How to use Extruct to identify Schema.org metadata usage

Extruct allows you to reveal a site's Schema.org metadata implementation, so you can build a more stable and efficient web scraper. Here's how to use it.

How to use Extruct to identify Schema.org metadata usage
Picture by Negative Space, Pexels.
16 minutes to read

The downside to building datasets using web scraping is that every site has custom HTML. If you scrape sites in this way, you’ll forever be building bespoke scrapers, and they’ll be fragile and easily broken whenever a site changes its HTML markup.

The sensible and efficient solution to this problem is to a site’s scrape Schema.org metadata instead. Schema.org metadata is included in most decent websites, and is designed to make it easier for search engines to scrape and parse the content.

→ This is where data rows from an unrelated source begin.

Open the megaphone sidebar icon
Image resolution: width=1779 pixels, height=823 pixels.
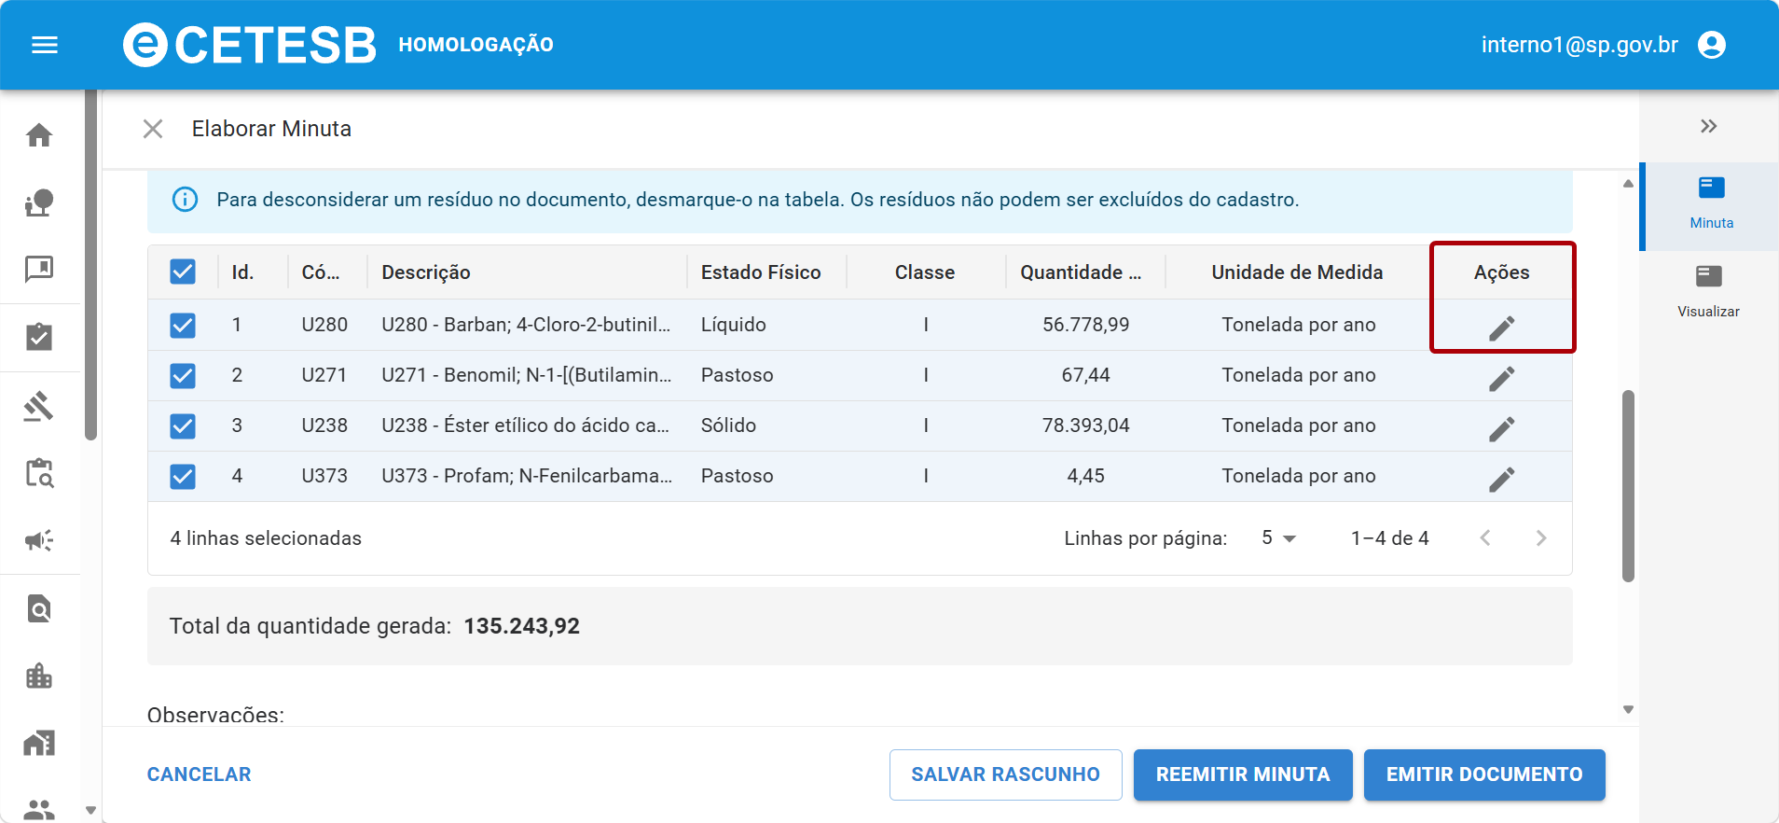pyautogui.click(x=39, y=540)
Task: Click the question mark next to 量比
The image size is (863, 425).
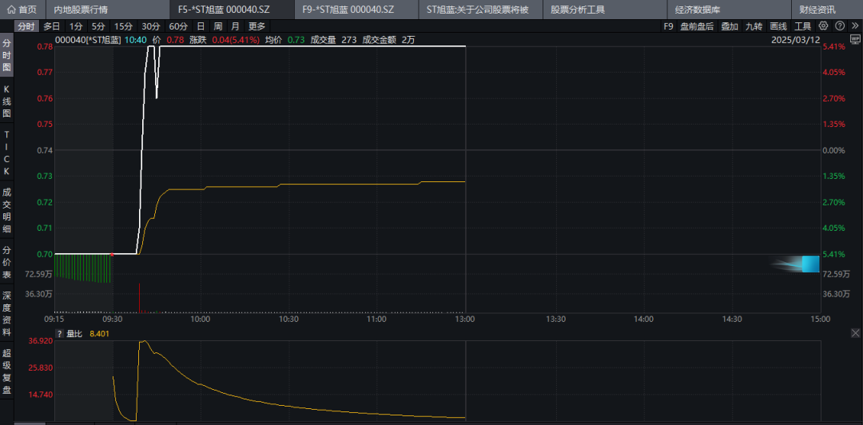Action: [x=59, y=334]
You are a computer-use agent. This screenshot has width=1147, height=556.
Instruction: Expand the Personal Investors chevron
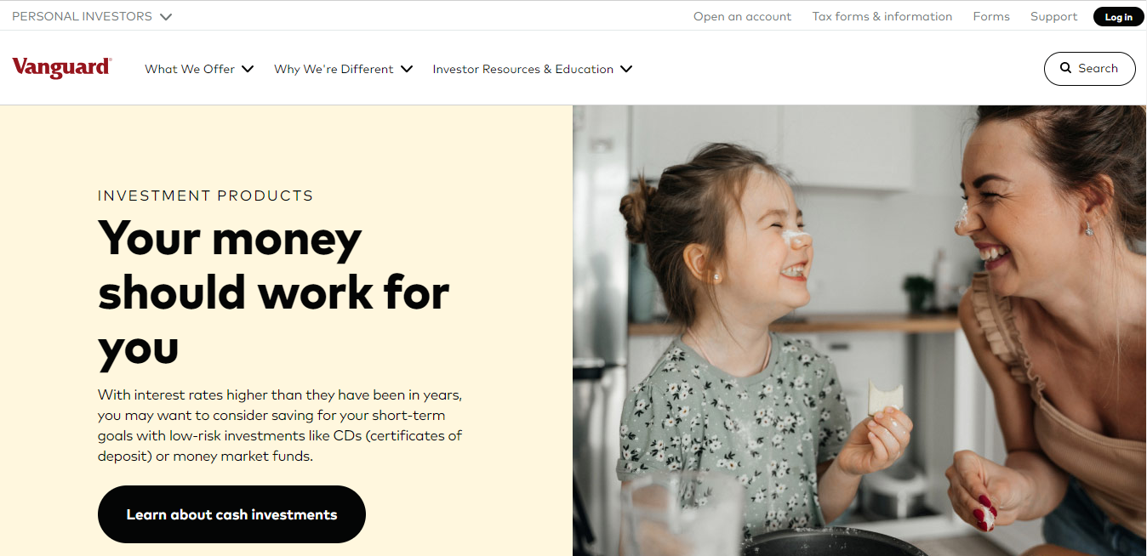pyautogui.click(x=166, y=16)
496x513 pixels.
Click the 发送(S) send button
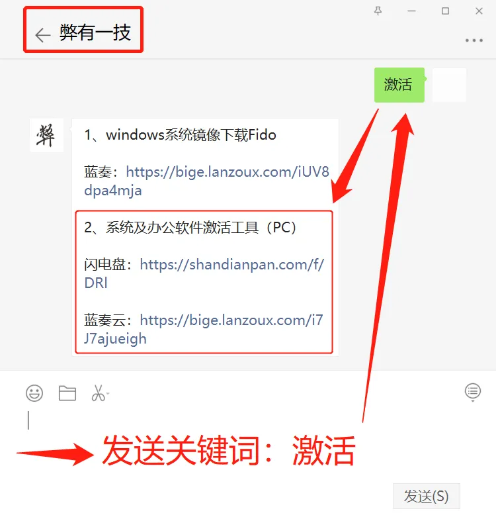pyautogui.click(x=427, y=496)
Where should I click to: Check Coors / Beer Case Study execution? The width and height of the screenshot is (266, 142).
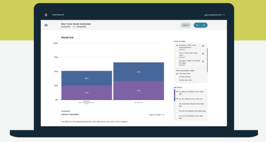[x=177, y=53]
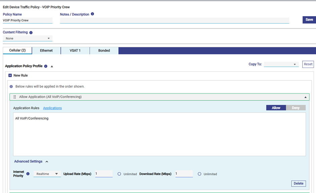The height and width of the screenshot is (193, 316).
Task: Switch rule action to Deny
Action: (295, 108)
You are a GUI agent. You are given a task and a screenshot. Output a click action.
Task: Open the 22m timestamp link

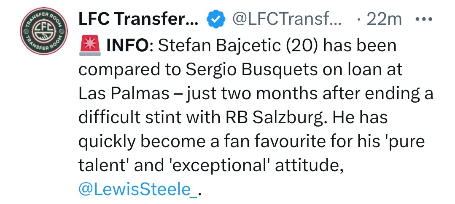[384, 19]
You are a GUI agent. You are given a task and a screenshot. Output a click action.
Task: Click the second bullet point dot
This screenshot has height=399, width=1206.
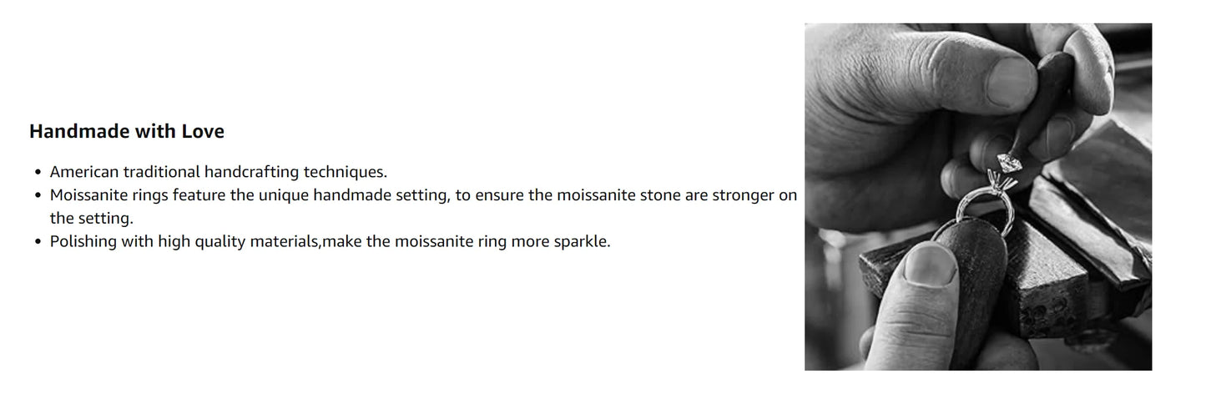tap(38, 195)
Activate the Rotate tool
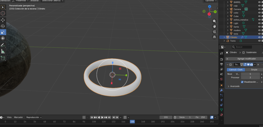263x127 pixels. (3, 26)
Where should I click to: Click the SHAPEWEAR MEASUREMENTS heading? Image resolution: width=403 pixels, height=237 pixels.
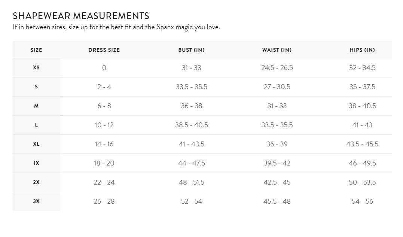(81, 16)
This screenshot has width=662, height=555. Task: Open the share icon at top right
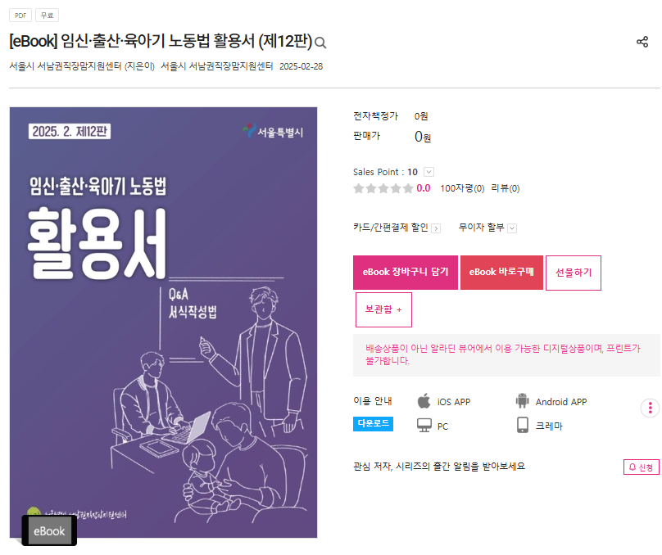(x=642, y=42)
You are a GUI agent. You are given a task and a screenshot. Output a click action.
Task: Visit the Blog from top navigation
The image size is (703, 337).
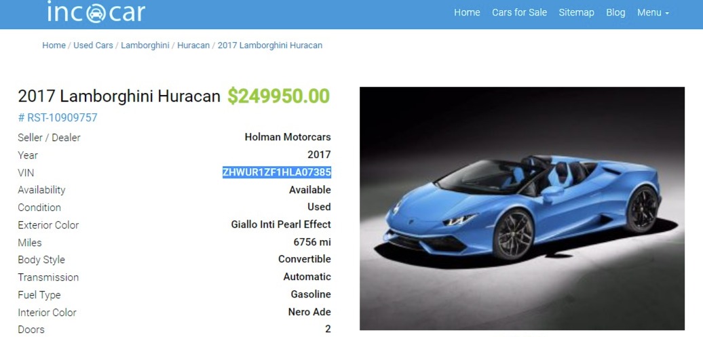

Why use Schema.org markup?

Since Schema.org markup is important to site performance, it tends to be well-structured, standardised, and unlike HTML, it rarely changes. This means you can build a single scraper and use it across multiple sites, cutting down custom scraping requirements dramatically.

The small drawback is that Schema.org metadata comes in various forms, and its usage differs between sites and even within sites. Thankfully, Extruct makes it much easier to parse.

While it isn’t present on every site, in my experience, you can generally cut your scraping workload by at least half by scraping structured data. In this project, we’ll be doing the groundwork for a larger scraping project by first identifying what metadata implementations are used on our target sites.

Load the packages

To get started, open a Jupyter notebook and import the packages below. I’m using Pandas for manipulating text data, Requests for fetching HTML source, urllib for parsing URL structures, and Extruct for parsing the metadata. Most of these modules are built into Python, but anything you don’t have can be installed by entering pip3 install package-name in your terminal.

import pandas as pd
import extruct
import requests
from w3lib.html import get_base_url
from urllib.parse import urlparse

Create a list of URLs to scrape

Next, we’ll create a list of URLs to scrape. Importantly, since Schema.org metadata differs on a page-by-page basis, you’ll want to include URLs that are representative of the content you wish to scrape. For example, if you’re aiming to build a Schema.org product metadata scraper, you’ll need to include product page URLs, as the markup isn’t going to be present on the root URL.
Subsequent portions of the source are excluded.